_TASK TO COMPLETE:_
Below are the records; copy each line in which "height" occurs.

_DATASET:_
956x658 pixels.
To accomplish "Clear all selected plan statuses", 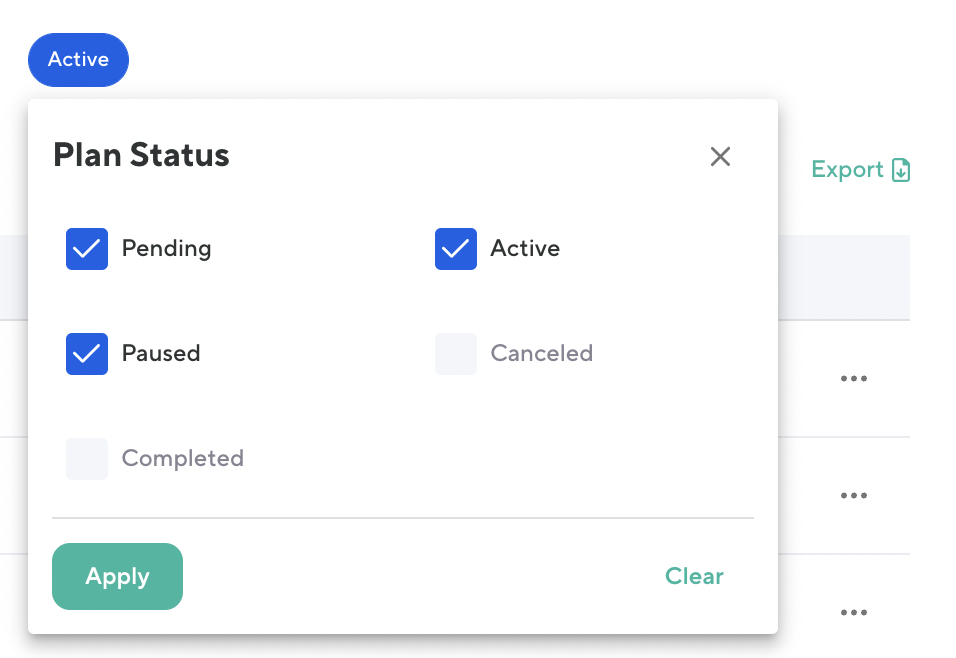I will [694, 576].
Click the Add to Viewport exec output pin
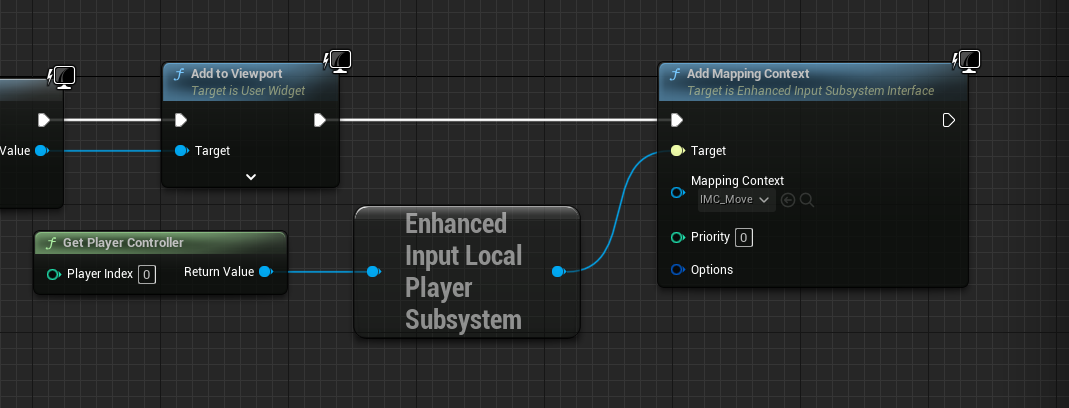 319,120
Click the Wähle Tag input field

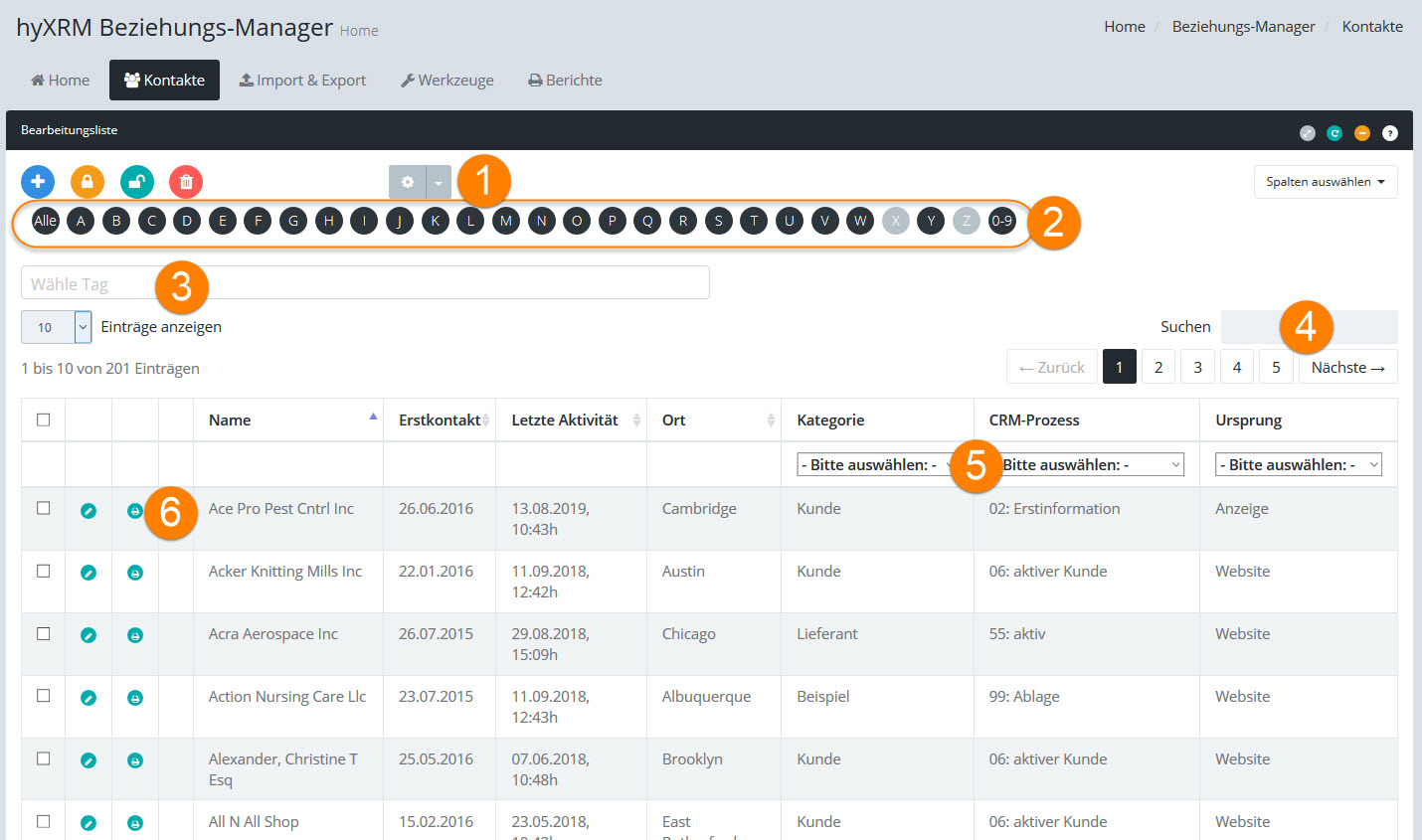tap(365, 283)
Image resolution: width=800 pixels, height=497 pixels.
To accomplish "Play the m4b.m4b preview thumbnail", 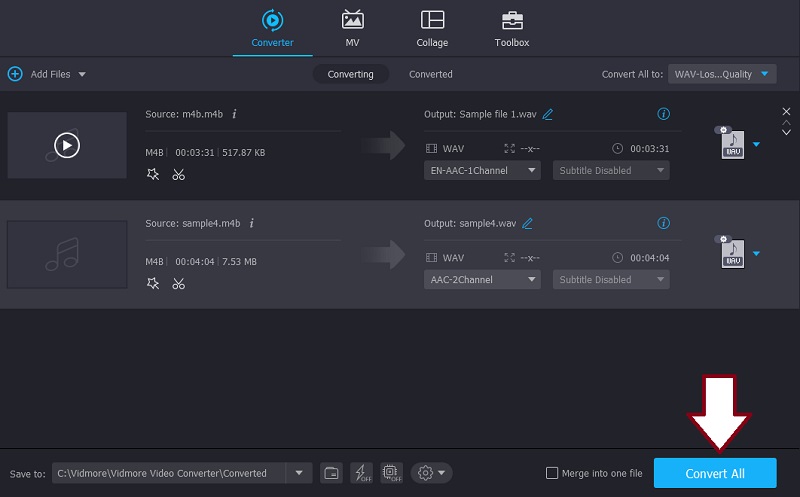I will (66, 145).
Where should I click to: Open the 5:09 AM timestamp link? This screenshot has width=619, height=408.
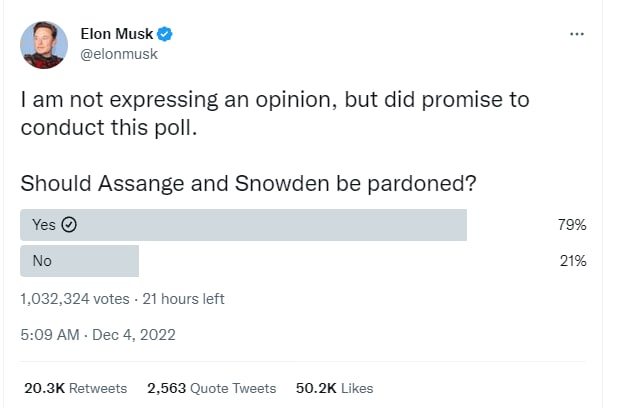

_EXERCISE RESULT:_
Image resolution: width=800 pixels, height=497 pixels.
Where should I click to: Open the 5:09 AM timestamp link? This screenshot has width=619, height=408.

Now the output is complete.